■ **RECORD EXCERPTS**:

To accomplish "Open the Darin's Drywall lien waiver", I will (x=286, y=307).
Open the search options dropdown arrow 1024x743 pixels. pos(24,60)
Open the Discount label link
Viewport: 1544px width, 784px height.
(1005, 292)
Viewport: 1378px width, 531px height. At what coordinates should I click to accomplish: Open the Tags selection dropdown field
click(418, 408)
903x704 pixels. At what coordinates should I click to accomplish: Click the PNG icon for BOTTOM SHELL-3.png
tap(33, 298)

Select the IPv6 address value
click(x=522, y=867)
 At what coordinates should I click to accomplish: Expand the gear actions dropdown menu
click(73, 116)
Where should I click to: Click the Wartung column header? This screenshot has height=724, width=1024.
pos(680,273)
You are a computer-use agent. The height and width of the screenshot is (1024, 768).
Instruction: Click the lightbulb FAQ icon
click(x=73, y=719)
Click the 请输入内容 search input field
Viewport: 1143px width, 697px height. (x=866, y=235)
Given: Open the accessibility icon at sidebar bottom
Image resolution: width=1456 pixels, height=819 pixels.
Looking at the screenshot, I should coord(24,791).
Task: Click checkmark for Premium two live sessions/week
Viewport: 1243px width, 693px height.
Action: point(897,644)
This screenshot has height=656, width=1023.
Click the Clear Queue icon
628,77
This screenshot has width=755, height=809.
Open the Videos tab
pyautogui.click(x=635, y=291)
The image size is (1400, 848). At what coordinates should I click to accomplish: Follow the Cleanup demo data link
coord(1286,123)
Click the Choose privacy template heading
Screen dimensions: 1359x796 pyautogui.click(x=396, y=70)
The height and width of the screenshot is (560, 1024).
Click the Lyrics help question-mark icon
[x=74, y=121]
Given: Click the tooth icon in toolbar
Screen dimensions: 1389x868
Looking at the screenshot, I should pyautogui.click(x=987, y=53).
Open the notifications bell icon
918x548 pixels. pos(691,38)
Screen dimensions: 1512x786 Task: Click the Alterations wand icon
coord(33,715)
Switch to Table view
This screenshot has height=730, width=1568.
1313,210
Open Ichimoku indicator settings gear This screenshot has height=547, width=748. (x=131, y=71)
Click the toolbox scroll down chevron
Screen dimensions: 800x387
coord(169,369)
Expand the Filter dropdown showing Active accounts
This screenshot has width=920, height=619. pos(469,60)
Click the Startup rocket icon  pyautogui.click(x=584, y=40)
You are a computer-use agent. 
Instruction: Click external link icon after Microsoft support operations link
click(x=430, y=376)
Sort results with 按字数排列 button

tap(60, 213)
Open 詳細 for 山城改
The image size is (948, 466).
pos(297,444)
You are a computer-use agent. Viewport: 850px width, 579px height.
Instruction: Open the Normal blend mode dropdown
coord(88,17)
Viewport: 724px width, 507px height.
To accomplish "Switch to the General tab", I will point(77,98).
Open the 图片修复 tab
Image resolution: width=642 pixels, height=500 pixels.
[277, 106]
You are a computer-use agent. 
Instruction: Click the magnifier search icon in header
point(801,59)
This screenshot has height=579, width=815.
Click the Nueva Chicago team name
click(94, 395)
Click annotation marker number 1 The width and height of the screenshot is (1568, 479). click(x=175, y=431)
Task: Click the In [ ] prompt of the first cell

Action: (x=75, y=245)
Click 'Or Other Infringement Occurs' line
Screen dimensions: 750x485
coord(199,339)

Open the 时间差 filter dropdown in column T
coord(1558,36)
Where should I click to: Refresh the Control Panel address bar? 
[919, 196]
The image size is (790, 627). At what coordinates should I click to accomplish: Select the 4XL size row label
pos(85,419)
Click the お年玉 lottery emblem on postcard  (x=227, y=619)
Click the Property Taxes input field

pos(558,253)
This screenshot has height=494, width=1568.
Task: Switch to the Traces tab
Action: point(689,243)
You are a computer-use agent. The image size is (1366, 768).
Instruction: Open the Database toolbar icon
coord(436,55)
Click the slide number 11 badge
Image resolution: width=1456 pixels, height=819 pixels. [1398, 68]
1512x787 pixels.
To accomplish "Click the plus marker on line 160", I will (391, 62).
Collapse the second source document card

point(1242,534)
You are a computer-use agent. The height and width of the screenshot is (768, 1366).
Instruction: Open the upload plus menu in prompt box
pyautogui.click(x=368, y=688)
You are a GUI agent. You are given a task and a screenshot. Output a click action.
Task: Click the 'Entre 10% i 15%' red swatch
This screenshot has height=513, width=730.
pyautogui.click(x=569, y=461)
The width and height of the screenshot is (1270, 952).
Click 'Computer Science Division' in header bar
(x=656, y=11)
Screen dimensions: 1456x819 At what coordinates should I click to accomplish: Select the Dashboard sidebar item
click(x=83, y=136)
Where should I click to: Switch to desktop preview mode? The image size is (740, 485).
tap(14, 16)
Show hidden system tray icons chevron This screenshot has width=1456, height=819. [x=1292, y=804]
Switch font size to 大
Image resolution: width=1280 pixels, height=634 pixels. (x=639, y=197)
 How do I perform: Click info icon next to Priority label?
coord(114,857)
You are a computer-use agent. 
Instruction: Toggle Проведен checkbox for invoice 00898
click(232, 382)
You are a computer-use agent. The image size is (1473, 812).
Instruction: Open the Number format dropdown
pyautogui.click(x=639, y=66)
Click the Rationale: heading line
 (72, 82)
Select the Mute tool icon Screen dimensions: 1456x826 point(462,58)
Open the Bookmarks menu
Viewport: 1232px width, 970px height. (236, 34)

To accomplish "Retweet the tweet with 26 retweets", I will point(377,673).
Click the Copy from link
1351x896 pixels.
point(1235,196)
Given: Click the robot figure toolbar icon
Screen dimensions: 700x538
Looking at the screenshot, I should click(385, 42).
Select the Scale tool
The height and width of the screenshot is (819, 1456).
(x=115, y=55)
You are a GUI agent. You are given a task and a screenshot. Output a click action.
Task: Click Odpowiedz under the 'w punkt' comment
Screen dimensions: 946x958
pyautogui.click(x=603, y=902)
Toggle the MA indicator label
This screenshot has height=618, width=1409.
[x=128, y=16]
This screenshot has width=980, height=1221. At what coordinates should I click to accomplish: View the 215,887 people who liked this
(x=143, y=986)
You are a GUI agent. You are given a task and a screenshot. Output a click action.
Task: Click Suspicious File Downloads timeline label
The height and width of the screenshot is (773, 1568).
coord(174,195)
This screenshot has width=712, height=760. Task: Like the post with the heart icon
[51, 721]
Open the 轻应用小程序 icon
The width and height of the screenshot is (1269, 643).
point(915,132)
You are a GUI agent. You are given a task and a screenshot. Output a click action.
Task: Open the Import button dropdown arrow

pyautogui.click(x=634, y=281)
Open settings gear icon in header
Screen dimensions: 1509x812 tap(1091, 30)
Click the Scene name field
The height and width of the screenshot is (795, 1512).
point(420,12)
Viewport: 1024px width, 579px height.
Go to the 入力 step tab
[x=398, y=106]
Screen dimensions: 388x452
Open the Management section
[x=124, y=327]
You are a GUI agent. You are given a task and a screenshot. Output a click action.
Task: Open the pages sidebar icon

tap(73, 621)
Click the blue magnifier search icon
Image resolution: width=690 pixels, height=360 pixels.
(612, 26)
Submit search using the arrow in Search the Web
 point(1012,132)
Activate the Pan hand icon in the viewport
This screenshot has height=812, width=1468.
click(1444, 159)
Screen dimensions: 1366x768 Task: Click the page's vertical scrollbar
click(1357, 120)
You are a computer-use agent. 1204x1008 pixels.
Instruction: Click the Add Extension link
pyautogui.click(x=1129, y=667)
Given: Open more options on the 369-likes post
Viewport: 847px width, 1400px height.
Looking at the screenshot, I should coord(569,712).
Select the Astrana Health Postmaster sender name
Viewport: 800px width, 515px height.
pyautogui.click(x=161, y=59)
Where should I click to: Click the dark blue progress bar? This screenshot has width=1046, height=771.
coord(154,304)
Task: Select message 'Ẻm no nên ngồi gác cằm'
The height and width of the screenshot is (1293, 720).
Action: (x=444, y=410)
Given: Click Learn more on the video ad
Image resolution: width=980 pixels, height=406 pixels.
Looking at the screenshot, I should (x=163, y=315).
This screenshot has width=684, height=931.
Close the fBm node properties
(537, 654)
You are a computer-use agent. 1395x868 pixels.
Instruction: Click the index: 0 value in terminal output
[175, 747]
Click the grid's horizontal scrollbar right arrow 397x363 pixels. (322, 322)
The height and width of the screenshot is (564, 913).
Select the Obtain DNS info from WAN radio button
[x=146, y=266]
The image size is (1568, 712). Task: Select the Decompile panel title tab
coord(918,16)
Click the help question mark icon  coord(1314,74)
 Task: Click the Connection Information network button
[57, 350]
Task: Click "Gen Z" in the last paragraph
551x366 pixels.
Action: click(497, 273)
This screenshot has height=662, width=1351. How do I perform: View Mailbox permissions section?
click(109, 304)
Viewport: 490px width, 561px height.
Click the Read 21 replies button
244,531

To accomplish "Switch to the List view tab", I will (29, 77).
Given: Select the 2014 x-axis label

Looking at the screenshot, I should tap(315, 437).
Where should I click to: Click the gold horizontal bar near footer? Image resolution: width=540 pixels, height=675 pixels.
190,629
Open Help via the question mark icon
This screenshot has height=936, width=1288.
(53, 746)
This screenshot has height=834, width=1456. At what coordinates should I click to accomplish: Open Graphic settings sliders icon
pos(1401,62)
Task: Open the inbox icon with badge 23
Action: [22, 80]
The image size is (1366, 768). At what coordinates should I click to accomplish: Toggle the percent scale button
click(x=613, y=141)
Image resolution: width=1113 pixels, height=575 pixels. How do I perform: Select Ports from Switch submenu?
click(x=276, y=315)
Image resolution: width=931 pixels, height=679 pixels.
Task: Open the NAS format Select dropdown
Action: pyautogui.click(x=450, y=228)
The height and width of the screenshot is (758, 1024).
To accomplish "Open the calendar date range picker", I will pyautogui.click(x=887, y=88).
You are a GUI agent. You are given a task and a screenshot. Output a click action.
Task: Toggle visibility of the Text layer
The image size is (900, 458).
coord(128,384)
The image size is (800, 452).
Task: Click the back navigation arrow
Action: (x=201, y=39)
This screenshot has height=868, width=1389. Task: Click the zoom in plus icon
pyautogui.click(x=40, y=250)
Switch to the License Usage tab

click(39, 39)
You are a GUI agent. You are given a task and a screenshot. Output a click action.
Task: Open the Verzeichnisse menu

■ **WHAT IS ASKED**:
Copy the rows exactly, from the first row through the line containing "tap(33, 298)", with both ends included.

■ **EXERCISE ANSWER**:
To accomplish "Open the Darin's Drywall lien waiver", I will (x=286, y=307).
Open the search options dropdown arrow 1024x743 pixels. pos(24,60)
Open the Discount label link
Viewport: 1544px width, 784px height.
(1005, 292)
Viewport: 1378px width, 531px height. At what coordinates should I click to accomplish: Open the Tags selection dropdown field
click(418, 408)
903x704 pixels. At what coordinates should I click to accomplish: Click the PNG icon for BOTTOM SHELL-3.png
tap(33, 298)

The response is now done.